[YOUR OBJECTIVE] Give the entries back exactly as they stand, but without pictures.

[Dataset items]
Segment Open

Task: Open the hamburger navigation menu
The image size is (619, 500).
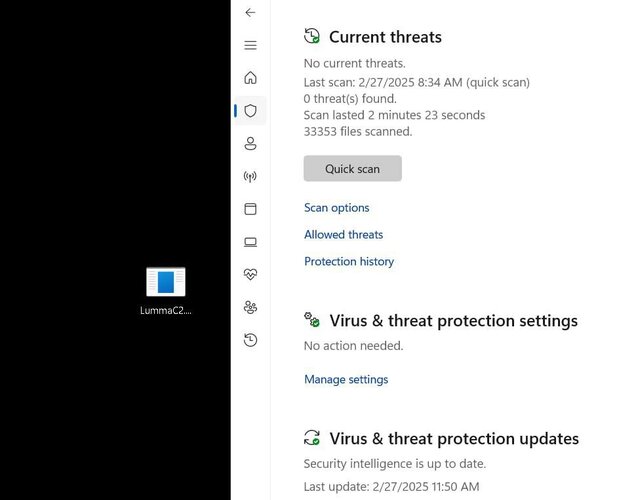Action: (x=250, y=45)
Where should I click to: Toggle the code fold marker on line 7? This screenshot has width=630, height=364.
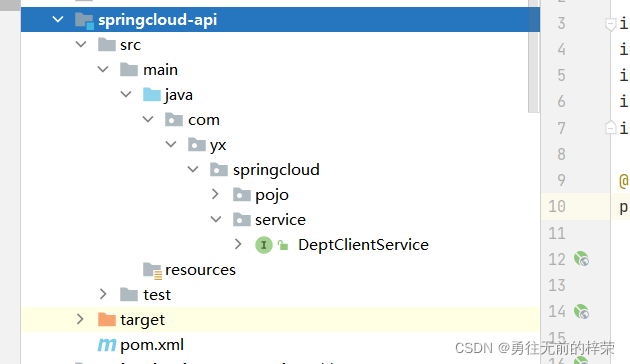click(610, 128)
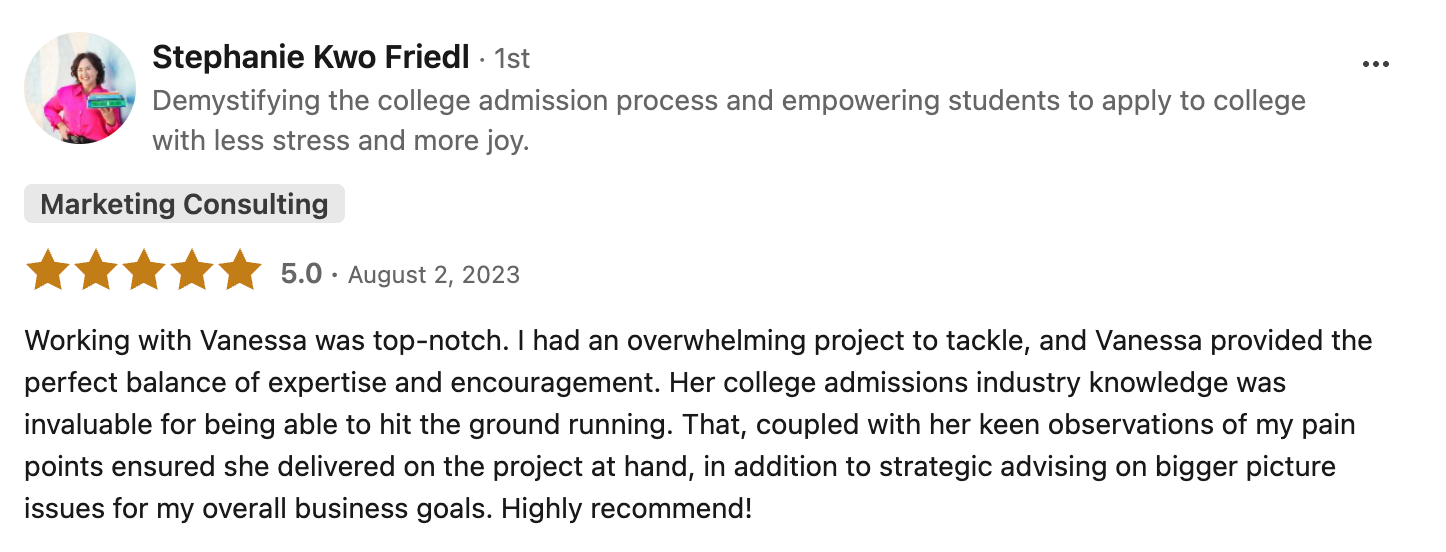
Task: Open the Stephanie Kwo Friedl name link
Action: pos(311,58)
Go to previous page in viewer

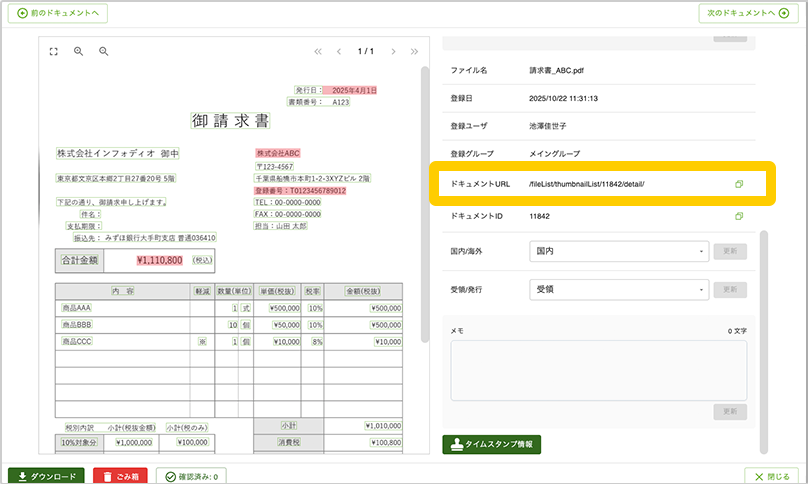pyautogui.click(x=339, y=51)
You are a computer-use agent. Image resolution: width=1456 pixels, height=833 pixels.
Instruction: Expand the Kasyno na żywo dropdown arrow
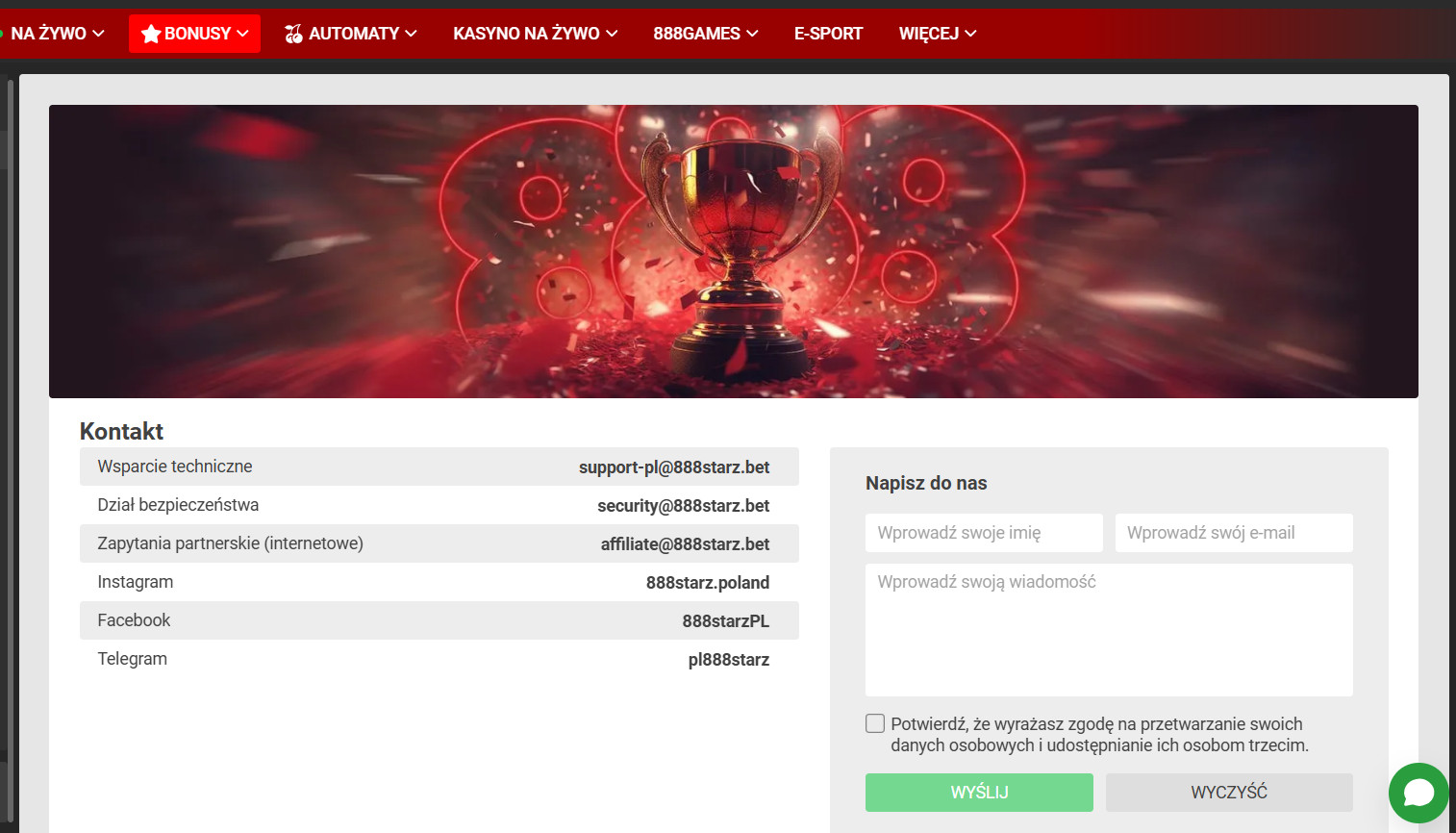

Segment Closed

[REPLY]
Task: Open the hamburger navigation menu
The image size is (619, 500).
Action: (x=250, y=45)
Where should I click to: Toggle the code fold marker on line 7? This screenshot has width=630, height=364.
click(610, 128)
Task: Open the Stephanie Kwo Friedl name link
Action: pos(311,58)
Go to previous page in viewer

pyautogui.click(x=339, y=51)
You are a computer-use agent. Image resolution: width=1456 pixels, height=833 pixels.
Instruction: Expand the Kasyno na żywo dropdown arrow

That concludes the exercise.